Al-Assad, 46, has indeed earned himself some foreign enemies.
Western powers and the Arab League have told him to step aside in a peaceful transition, while Saudi Arabia and Qatar have gone further by calling for Syrian rebels to be armed.
Syria expert Joshua Landis of Oklahoma University says conspiracy theories reflect the mistrust between ruling minority Alawites and majority Sunni Muslims, who spearhead the revolt.
“How can you expect them to be any less conspiratorial? The sectarian lines of hatred are growing and [al-Assad] thinks that everyone is a traitor,” he said. “This has plagued the country since it was created.”
Paranoia is compounded by the media environment in which Syrians can watch al-Jazeera, which often shows graphic footage of casualties inflicted by security forces, or state-sponsored television, which portrays rebels as blood-crazed terrorists.
In the old city of Damascus, al-Assad loyalists have laid a poster with the hated al-Jazeera emblem on it along a main walkway for shoppers to trample on.
The uprising has spawned a media war, with both sides fighting to sway public sentiment through online propaganda and conspiracy theories, consigning truth to an ever grayer area.
The Guardian said last week it had obtained a trove of e-mails, via anti-al-Assad activists, in which the president takes advice from Iran on countering the revolt and his wife Asma spends tens of thousands of dollars on Internet shopping sprees while Syria descends into bloodletting.
Within hours, al-Assad loyalists had uploaded videos on YouTube saying that the e-mails were faked by revolutionaries.

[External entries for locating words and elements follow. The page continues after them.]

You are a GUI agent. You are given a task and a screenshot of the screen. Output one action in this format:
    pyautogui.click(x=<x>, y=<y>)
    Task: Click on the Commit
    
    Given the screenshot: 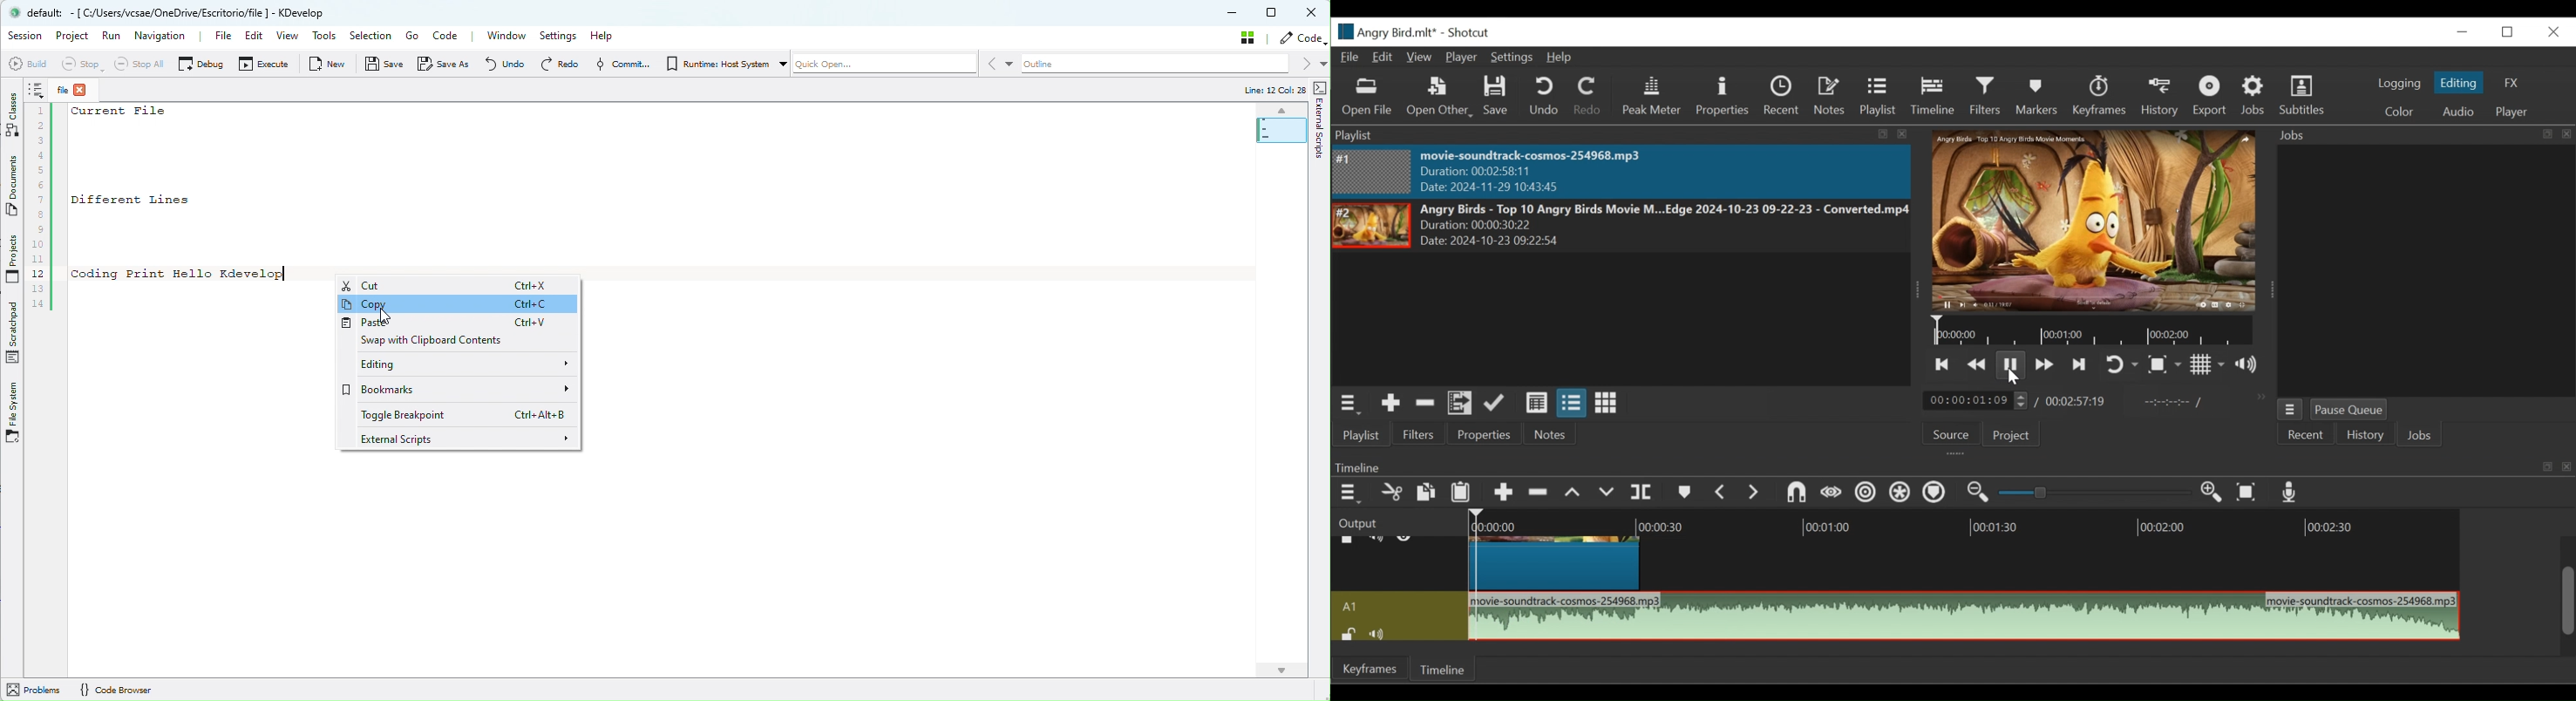 What is the action you would take?
    pyautogui.click(x=622, y=65)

“So these are supposed ‘leaks’ from the president and the first lady?” a group calling itself the Syrian Truth Network sneered in one video. “Try again later, Guardian.”

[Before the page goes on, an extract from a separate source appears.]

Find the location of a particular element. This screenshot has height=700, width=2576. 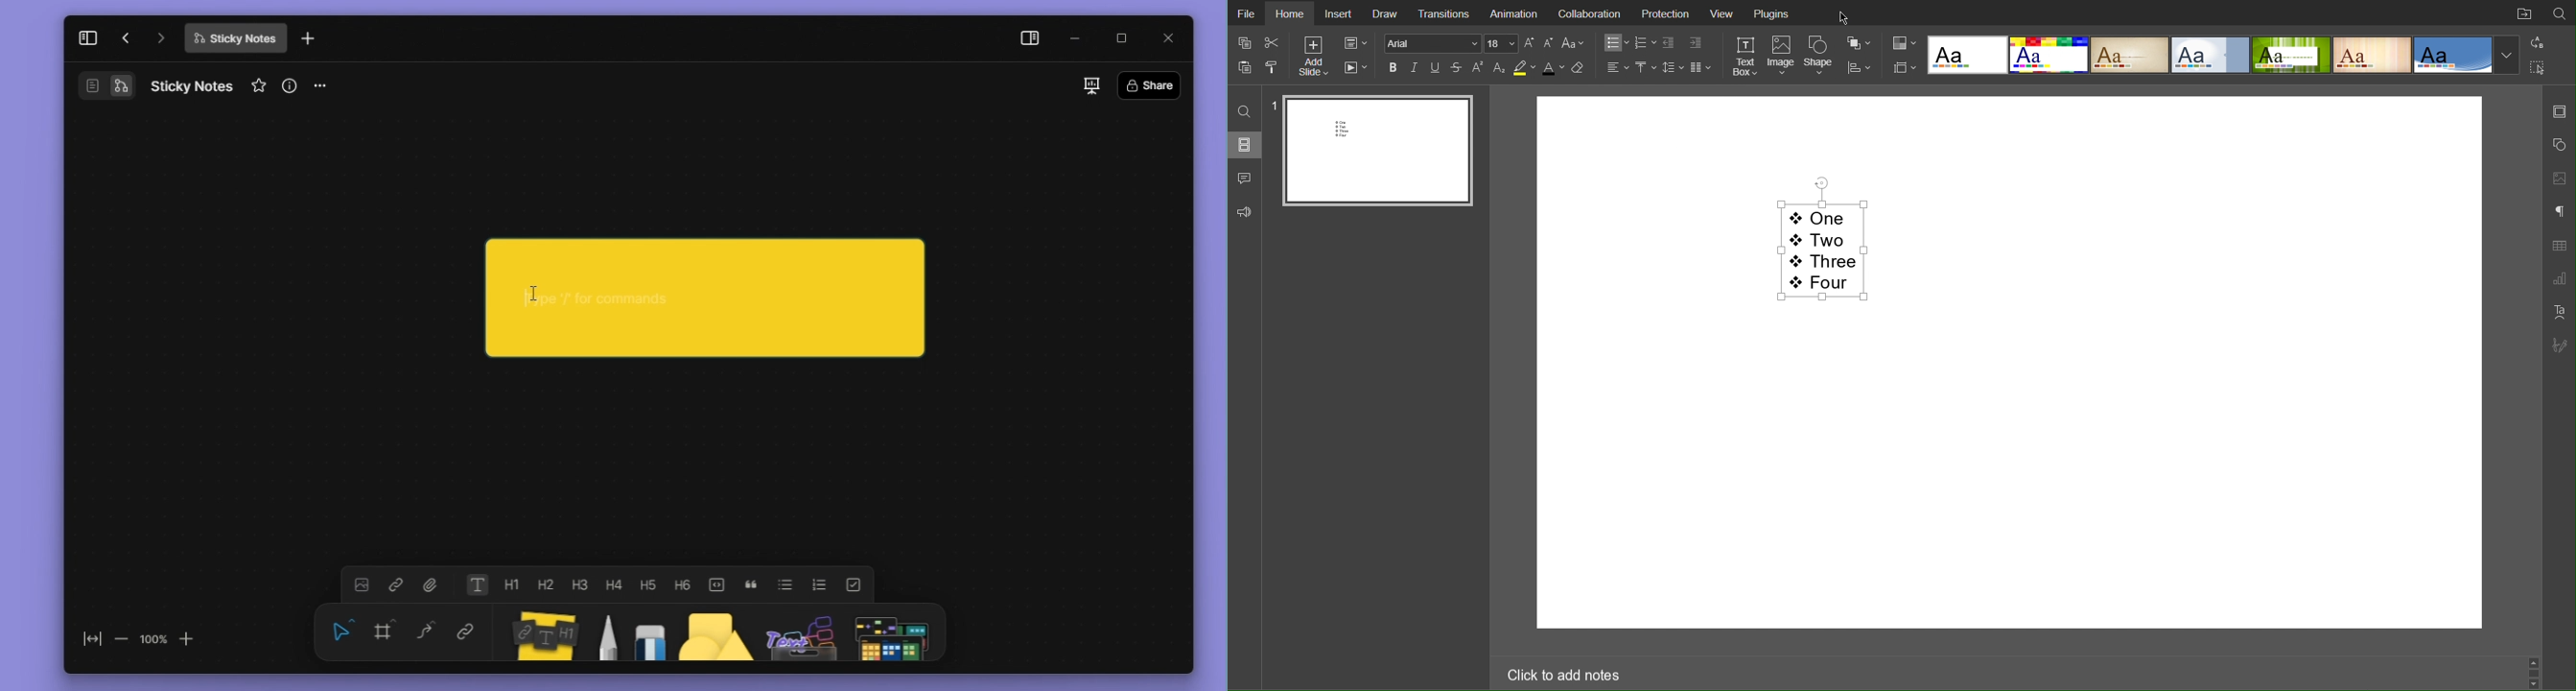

The government and its opponents traded blame when dozens of people were found dead with their hands tied behind their backs in the city of Homs on March 10. Each side lit up Twitter and Facebook with detailed theories. The facts remain unclear.
Syria’s state news agency’s Web site said terrorists had killed civilians and then mutilated their corpses, staging a government massacre to vilify al-Assad’s forces. Opposition activists accused al-Assad loyalists of carrying out the killings.
Independent journalists have repeatedly been denied access to Syria, making it hard to assess conflicting reports.
Many Syrians are befuddled by the claims and counterclaims.
“We might not believe the pro-government television, but we don’t trust the satellite channels either,” a Damascus resident said.